Pengemudi mobil di kota-kota besar seringkali kesulitan dalam menemukan tempat parkir karena terbatasnya lahan parkir dan banyaknya jumlah mobil. Sistem parkir cerdas diusulkan untuk memudahkan pencarian tempat parkir. Deteksi mobil dalam pendekatan tradisional menggunakan beberapa sensor, dimana setiap satu tempat parkir mobil harus memiliki satu sensor. Oleh karenanya, dibutuhkan sensor dalam jumlah besar untuk mengatasi area parkir yang memiliki tempat parkir dengan jumlah besar sehingga memakan banyak biaya.
Sebuah sistem diusulkan untuk mengurangi biaya tersebut, di mana algoritma deteksi mobil otomatis berbasis kamera CCTV dikembangkan untuk menggantikan sensor. Penelitian ini mengusulkan Preprocessed Mask Regionbased Convolutional Neural Network (Mask R-CNN) untuk deteksi tempat parkir secara otomatis. Deteksi tempat parkir pada area parkir terbuka dapat gagal karena adanya perubahan kondisi cahaya. Tahap praproses dengan mengkombinasikan peningkatan kontras menggunakan kerangka kerja Exposure Fusion bertujuan mengatasi masalah tersebut.
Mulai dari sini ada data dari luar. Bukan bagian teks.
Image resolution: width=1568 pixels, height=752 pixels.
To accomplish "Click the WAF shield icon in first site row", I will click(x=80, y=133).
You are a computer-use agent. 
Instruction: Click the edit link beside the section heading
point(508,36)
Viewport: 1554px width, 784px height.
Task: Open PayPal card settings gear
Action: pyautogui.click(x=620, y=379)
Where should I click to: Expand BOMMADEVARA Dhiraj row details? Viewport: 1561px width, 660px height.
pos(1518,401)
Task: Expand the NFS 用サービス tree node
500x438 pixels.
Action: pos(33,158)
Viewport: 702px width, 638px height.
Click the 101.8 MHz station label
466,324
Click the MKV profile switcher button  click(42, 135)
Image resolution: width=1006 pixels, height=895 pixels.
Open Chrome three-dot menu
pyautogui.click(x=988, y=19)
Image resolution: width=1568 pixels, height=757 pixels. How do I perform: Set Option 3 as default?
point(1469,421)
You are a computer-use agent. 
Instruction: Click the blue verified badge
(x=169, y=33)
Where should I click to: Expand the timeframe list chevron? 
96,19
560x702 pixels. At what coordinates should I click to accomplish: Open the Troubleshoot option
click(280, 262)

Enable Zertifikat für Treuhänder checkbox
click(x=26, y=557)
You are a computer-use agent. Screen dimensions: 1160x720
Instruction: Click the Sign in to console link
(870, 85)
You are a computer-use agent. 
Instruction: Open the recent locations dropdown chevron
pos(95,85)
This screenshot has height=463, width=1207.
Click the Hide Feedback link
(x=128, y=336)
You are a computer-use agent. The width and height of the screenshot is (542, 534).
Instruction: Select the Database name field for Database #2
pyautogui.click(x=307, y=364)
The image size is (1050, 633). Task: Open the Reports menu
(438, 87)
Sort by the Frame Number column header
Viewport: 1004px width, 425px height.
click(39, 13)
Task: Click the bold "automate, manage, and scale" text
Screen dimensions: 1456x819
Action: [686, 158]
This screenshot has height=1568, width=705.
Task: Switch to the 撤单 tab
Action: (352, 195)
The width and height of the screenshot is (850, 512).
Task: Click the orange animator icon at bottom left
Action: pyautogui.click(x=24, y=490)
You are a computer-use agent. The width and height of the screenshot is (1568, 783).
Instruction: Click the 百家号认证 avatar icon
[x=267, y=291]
Hasil dari metode yang diusulkan dapat meningkatkan deteksi tempat parkir mobil bila dibandingkan tanpa praproses. Performa deteksi tempat parkir mobil mencapai akurasi IoU sebesar 85.80%. Pada metode klasifikasi didapatkan hasil akurasi sistem deteksi ketersediaan tempat parkir mobil terbaik sebesar 73.73%.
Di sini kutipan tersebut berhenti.